> **Consignes**:
a: Répondez aux questions suivantes sur le texte consacré à l'urbex :
(i) Selon l'internaute cité au début, autour de qui un storytelling a-t-il été construit ?
(ii) D'après la fille de l'ancien propriétaire, où sa famille aurait-elle passé toutes ses semaines si elle avait porté plainte à chaque intrusion ?
(iii) Dans quelle région se trouvent les lieux que vend le site internet mentionné à la fin ?
b: Résumez en deux phrases le texte consacré à l'urbex.
c: Poursuivez le texte sur l'urbex à partir de sa dernière phrase.

> **Extrait du texte**:
·····

Le côté sensationnaliste de l’urbex
« Il y a quand même un storytelling qui est construit sur ce médecin, franc-maçon, estime l’internaute. Jo Urbex et son équipe semblaient bien renseignés avant de se rendre dans ce lieu. »
Pour Inspy : « ce ne sont pas Jo urbex et ses amis qui ont découvert ce lieu. » Ce n’est d’ailleurs pas lui qui l’affirme mais la fille de l’ancien propriétaire, elle même dans un article de la Dépêche du Midi. « Si nous avions déposé plainte à chaque fois que quelqu’un s’est introduit par effraction pour voler du matériel et des objets , nous aurions passé toutes nos semaines à la gendarmerie. Ces intrusions sont une atteinte à la vie privée, ainsi qu’un préjudice moral touchant mon travail de deuil. »
« Dans le milieu urbex on a des personnes qui cherchent de nouveaux lieux et qui ensuite vendent des cartes à des personnes qui font de l’urbex plus récréative, précise l’internaute. Il n’est pas rare d’acheter des cartes avec des lieux urbex. » Comme par exemple sur ce site internet qui vend en effet des cartes et des lieux à visiter en Occitanie.

·····

> **Enregistrements présentés**:
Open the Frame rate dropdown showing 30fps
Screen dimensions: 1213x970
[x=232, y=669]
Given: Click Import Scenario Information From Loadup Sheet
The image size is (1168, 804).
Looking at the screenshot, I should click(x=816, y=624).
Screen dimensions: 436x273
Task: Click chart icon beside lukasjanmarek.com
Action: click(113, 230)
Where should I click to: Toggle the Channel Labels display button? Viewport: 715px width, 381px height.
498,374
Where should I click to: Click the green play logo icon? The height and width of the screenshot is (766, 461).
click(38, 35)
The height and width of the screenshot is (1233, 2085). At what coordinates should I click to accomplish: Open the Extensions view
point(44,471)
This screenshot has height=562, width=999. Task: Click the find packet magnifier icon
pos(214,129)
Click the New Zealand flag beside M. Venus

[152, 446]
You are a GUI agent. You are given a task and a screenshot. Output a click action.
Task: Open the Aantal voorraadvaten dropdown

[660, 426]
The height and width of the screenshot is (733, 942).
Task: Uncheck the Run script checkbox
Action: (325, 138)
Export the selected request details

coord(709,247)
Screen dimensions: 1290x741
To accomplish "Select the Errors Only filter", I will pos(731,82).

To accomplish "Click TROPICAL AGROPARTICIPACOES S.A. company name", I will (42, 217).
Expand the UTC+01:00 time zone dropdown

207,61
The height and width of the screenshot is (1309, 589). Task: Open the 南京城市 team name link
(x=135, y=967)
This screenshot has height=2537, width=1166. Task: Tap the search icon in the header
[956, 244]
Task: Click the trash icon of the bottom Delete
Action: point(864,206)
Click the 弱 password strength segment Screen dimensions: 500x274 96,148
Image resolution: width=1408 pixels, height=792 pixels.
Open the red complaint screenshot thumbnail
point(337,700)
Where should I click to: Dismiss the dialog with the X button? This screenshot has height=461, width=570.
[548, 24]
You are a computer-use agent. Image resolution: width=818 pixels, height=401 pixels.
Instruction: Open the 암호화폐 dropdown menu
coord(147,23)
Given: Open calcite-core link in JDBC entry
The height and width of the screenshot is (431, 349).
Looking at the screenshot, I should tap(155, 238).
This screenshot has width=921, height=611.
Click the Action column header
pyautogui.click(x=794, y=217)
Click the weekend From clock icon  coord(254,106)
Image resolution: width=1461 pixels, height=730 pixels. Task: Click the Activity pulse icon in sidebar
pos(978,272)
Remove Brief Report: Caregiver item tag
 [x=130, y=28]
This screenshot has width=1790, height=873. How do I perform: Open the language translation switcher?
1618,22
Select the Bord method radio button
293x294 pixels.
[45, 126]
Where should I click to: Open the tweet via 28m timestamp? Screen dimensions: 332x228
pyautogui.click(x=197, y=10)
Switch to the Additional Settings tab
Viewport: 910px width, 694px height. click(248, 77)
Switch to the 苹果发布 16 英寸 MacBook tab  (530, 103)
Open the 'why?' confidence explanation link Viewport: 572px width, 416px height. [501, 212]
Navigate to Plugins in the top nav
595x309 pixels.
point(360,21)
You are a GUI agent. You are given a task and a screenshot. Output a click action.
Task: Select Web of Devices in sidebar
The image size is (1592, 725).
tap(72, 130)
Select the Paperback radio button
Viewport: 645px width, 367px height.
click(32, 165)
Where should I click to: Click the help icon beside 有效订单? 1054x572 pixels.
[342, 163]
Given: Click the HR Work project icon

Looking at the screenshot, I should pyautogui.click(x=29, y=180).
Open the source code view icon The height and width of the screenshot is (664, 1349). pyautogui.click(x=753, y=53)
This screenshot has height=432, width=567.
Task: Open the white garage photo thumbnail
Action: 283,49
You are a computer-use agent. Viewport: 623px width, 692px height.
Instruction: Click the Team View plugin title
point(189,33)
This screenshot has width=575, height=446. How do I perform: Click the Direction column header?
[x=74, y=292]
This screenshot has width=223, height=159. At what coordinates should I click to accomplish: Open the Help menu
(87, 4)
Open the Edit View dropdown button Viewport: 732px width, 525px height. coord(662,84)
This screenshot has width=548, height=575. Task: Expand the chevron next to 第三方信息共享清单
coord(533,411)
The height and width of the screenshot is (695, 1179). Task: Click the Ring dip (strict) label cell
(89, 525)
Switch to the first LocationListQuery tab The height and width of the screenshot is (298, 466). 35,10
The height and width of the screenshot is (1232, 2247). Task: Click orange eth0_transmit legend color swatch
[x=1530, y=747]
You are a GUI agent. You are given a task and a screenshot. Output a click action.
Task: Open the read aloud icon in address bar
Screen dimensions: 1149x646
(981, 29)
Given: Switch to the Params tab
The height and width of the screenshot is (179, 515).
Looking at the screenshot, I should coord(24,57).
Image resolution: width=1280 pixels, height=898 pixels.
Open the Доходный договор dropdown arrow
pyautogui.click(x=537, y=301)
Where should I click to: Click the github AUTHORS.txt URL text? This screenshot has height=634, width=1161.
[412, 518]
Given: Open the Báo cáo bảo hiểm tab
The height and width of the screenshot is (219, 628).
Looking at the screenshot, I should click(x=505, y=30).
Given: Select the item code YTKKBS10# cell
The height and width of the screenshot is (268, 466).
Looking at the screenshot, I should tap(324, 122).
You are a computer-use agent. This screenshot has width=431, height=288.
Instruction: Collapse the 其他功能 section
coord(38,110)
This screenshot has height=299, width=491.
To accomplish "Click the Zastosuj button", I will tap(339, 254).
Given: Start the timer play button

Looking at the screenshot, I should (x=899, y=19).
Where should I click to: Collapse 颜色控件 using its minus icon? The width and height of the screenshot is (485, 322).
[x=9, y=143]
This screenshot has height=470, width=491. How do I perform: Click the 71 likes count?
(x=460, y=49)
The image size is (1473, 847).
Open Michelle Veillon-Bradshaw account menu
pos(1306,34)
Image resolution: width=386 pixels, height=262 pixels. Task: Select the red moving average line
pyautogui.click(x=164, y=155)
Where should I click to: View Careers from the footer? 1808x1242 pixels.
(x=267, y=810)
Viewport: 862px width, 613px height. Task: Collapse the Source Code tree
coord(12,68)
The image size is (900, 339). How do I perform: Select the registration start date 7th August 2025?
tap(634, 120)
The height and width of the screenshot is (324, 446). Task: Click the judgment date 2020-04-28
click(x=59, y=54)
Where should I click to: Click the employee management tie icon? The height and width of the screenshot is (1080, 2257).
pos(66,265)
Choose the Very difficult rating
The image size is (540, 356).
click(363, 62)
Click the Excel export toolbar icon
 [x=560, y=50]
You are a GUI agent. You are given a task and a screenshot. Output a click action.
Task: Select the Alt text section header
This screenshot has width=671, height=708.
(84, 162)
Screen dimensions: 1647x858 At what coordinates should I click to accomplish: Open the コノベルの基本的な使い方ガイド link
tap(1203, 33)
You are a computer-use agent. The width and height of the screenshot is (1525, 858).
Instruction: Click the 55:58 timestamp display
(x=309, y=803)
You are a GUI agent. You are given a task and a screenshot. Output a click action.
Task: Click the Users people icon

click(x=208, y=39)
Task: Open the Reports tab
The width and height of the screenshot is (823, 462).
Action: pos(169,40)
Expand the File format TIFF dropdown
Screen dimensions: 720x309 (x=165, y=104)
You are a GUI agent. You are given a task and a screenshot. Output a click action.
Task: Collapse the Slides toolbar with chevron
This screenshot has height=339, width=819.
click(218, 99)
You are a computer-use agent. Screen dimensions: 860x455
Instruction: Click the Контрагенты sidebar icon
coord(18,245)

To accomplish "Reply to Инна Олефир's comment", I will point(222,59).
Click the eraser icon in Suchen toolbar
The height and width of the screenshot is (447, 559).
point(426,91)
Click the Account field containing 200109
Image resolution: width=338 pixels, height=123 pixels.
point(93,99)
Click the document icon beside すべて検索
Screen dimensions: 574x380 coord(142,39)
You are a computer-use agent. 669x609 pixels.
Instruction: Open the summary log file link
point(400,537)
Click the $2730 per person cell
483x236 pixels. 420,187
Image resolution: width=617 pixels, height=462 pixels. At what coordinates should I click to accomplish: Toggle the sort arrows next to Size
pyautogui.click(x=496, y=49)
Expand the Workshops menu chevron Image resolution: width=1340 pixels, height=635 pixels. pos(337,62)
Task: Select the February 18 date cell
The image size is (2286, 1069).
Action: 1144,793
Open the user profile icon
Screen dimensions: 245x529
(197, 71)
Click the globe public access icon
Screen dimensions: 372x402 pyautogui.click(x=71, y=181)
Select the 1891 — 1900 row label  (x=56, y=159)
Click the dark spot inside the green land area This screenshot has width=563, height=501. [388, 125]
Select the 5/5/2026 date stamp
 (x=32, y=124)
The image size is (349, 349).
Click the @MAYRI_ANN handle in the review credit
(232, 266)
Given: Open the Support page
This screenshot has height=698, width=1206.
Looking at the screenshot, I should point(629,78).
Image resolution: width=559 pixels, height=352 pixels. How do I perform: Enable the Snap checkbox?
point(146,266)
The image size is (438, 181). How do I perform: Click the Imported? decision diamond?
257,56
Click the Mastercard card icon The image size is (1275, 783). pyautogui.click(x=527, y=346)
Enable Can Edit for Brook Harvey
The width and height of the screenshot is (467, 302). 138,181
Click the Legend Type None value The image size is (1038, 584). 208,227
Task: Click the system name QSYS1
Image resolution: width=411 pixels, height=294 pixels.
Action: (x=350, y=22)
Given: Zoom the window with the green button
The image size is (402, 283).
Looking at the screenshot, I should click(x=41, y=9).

·····

> **Résultats de l'exercice**:
a:
(i) Autour de ce médecin, franc-maçon.
(ii) À la gendarmerie.
(iii) En Occitanie.

b: Selon un internaute, un storytelling a été construit autour d'un médecin franc-maçon, et la fille de l'ancien propriétaire affirme, dans la Dépêche du Midi, que Jo Urbex et ses amis n'ont pas découvert ce lieu, dont les intrusions répétées portent atteinte à sa vie privée et à son travail de deuil. Le même internaute explique que, dans le milieu urbex, certaines personnes cherchent de nouveaux lieux puis en vendent les cartes, comme le fait un site internet pour l'Occitanie.

c:
Le franc-maçon ne digère pas une partie de la vidéo. « Ce qui m’a choqué, c’est un moment où une planche parle d’euthanasie. Le propriétaire étant médecin, ce n’est pas incongru. De plus, c’est un sujet où il y a eu en effet pas mal de questions chez les francs-maçons. Dans cette partie de la vidéo, ils lisent la définition de l’euthanasie et il y a un « cut » très rapide. Ils lisent alors une autre partie de phrase pour faire changer le contexte. Ils suggèrent que l’euthanasie a été mise en place dans le but de favoriser la société. Il y a un truc malhonnête qui jette l’opprobre sur tout le reste. » Une façon, en médiatisant leur « découverte » de gagner un maximum de vues sur la chaîne YouTube.